**Extract**
Be your own Fund Manager

Last week, we successfully launched our new course titled “Beginner’s Guide to Building Trading Systems,” and I’m thrilled that the response has exceeded our expectations. The level of interest and feedback received so far has been incredibly positive. I am excited to witness the progress of each participant as they develop their own unique strategies.

Today, I would like to explore several ways you can leverage the course, RealTest software (free trial link) and the all-important Norgate Data (free trial link) to fulfill your aspiration of managing your own money in a more systematic way. There is an undeniable satisfaction in constructing your own strategies that outperform established market players. Why pay management fees to others when you have the capability to do it yourself?

200 Day Timing Method

Back in 2009, in the wreckage of the GFC, I received quite a few requests from financial planners looking for ways they could passively grow their client’s assets yet protect the downside to some degree when things went awry.

A simple yet robust way to do this is to add a timing tool to the index ETF, in this case we’ll use the Australian ASX-200 ETF (STW). When the close of the STW is above its 200-day simple moving average, we’ll invest 100% in the ETF. When it closes below the 200-day, we’ll move to cash using the Reserve Bank cash rate.

The equity growth chart above shows a CAGR of 7% for the strategy, not quite as much as buy and hold. However, you can see that during the GFC and the COVID crash, the strategy took a defensive stance and went to cash. During the GFC, the strategy had a maximum drawdown of just -14.9% compared to the index of -49.4% and during COVID, the maximum drawdown was -6% vs. -32% for buy and hold. Job done.

Download the STW 200 Crossover code HERE.

**Activities**
a) List every percentage figure given in the fund-manager article.
b) Answer these questions from the fund-manager article:
(i) In what year did financial planners send the requests described?
(ii) Which ETF does the timing method use?
(iii) What does the strategy move to when the ETF closes below its 200-day average?
c) Write the next part of the fund-manager article, starting after its final sentence.
The listing that comes next has no connection to the fund-manager article.

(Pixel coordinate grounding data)
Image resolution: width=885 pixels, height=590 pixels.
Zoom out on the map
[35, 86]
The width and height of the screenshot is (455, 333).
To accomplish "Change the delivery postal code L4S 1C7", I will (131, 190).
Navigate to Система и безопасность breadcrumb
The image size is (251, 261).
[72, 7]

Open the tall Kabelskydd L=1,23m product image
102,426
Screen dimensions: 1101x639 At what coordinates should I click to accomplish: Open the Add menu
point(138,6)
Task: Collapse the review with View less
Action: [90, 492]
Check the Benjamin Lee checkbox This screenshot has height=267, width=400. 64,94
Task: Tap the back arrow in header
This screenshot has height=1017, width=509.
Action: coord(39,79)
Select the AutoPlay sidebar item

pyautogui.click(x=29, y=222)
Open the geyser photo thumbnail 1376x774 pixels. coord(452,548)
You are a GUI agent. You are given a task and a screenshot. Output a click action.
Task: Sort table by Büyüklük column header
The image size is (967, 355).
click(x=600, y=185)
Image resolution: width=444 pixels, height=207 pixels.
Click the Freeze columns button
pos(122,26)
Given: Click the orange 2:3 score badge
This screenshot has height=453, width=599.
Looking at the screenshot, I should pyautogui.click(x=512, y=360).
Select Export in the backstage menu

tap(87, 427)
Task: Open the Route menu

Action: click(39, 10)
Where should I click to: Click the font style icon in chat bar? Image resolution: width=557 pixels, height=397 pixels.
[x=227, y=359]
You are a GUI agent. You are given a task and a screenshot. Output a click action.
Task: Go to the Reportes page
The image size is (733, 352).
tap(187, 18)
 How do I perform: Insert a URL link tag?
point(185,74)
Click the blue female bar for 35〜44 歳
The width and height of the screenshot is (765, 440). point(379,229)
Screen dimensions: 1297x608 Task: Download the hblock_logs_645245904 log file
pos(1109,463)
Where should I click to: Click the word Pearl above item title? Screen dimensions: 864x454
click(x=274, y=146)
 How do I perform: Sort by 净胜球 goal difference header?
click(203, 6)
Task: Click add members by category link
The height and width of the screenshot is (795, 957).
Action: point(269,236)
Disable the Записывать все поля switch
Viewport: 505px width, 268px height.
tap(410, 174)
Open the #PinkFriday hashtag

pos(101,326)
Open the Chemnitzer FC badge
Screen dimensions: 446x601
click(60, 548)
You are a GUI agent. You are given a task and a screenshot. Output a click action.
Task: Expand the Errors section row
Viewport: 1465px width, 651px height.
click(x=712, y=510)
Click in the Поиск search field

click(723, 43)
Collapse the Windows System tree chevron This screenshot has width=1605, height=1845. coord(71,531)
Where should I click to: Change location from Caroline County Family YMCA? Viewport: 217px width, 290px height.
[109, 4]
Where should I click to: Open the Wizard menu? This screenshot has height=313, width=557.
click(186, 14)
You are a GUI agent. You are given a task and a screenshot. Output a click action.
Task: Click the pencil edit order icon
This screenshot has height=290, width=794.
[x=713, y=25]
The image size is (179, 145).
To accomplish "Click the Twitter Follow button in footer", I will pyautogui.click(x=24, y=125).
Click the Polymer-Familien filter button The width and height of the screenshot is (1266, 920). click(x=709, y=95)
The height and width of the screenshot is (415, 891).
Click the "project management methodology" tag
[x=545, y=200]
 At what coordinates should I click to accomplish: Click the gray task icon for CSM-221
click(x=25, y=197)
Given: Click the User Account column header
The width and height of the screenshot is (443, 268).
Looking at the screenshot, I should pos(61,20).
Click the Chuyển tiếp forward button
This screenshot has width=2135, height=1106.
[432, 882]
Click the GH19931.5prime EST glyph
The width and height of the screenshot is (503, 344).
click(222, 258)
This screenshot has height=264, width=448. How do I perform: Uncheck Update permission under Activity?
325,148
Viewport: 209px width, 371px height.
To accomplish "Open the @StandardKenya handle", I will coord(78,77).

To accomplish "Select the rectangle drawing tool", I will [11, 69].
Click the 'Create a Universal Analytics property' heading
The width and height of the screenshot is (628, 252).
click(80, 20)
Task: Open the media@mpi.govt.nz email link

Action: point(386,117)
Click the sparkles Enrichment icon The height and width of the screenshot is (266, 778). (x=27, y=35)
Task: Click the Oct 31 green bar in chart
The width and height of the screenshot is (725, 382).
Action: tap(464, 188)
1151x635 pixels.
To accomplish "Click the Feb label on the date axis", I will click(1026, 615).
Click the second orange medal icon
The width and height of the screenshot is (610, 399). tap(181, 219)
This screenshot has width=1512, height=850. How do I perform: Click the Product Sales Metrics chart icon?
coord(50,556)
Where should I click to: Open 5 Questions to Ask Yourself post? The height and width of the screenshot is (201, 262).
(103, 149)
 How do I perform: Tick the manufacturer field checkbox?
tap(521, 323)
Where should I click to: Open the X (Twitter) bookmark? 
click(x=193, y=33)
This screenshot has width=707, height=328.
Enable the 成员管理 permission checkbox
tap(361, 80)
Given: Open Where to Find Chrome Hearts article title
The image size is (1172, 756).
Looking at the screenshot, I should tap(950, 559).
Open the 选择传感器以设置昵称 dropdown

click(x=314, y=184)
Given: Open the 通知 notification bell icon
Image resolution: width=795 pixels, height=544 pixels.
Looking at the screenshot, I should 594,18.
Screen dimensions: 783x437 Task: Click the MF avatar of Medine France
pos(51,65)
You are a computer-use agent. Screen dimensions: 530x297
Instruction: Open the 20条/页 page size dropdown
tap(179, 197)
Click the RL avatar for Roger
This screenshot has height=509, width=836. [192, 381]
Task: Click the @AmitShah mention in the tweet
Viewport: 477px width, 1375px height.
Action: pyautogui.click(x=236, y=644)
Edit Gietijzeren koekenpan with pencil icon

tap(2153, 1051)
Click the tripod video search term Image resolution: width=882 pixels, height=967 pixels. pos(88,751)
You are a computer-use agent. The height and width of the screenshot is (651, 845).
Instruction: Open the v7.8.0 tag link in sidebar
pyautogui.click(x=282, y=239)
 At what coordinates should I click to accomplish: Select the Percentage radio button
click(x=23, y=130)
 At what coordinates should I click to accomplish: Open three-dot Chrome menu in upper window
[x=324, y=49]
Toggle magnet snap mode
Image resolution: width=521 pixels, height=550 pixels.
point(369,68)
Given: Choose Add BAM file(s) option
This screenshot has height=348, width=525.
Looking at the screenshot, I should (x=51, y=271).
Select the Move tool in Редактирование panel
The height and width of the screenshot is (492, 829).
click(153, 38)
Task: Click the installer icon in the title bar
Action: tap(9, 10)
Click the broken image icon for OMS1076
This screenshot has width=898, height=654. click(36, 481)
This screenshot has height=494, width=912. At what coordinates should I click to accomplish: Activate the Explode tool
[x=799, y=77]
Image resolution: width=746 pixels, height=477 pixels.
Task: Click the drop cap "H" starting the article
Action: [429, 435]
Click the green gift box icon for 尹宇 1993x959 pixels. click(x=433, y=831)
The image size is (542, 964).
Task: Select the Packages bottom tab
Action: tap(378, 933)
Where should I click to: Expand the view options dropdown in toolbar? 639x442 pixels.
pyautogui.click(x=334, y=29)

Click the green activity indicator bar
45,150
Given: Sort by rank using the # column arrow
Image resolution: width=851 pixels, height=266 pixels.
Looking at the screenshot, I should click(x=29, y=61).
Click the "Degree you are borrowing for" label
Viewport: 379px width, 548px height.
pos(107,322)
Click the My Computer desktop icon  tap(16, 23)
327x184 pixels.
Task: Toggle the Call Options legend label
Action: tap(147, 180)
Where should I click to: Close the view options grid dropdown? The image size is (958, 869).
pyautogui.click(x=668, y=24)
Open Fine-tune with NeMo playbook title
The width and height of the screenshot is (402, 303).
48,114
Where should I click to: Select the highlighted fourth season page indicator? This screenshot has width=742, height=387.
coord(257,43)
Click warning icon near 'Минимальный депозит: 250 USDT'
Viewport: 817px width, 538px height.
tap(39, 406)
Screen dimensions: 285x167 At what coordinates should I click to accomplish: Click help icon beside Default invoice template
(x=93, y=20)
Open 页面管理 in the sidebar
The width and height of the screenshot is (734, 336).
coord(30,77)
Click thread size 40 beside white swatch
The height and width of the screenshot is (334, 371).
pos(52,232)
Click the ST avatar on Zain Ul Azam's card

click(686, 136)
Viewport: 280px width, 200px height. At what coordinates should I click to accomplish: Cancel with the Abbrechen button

**Task answers**
a) 100%, 7%, -14.9%, -49.4%, -6%, -32%

b)
(i) 2009
(ii) The Australian ASX-200 ETF (STW)
(iii) Cash, using the Reserve Bank cash rate

c)
60/40 Portfolio

Another popular strategy that financial planners use, especially those that don’t believe in timing the market, is the 60/40 Portfolio. This investment strategy allocates 60% of the portfolio to stocks and 40% to bonds. This approach is based on the principle of balancing risk and return by diversifying investments across different asset classes. When the stock market performs well, the equity portion of the portfolio can generate significant returns. In times of market volatility or economic downturns, the bond allocation can help mitigate losses and provide a more reliable income stream.

The 60/40 Portfolio remains invested all the time, yet rebalances once a month. For this exercise we’ll use the Vanguard Total Stock Market ETF (VTI) and the iShares Treasury Bond ETF (TLT).

The equity growth chart above shows the 60/40 portfolio did mitigate volatility to some degree. In 2008, equities fell -37% while the 60/40 Portfolio ended the year down -13.4%. However, in 2022 persistently elevated inflation and aggressive central bank tightening campaigns put financial markets under significant pressure and gave investors nowhere to hide. The 60/40 Portfolio fell 22% compared to global stocks -19.5%.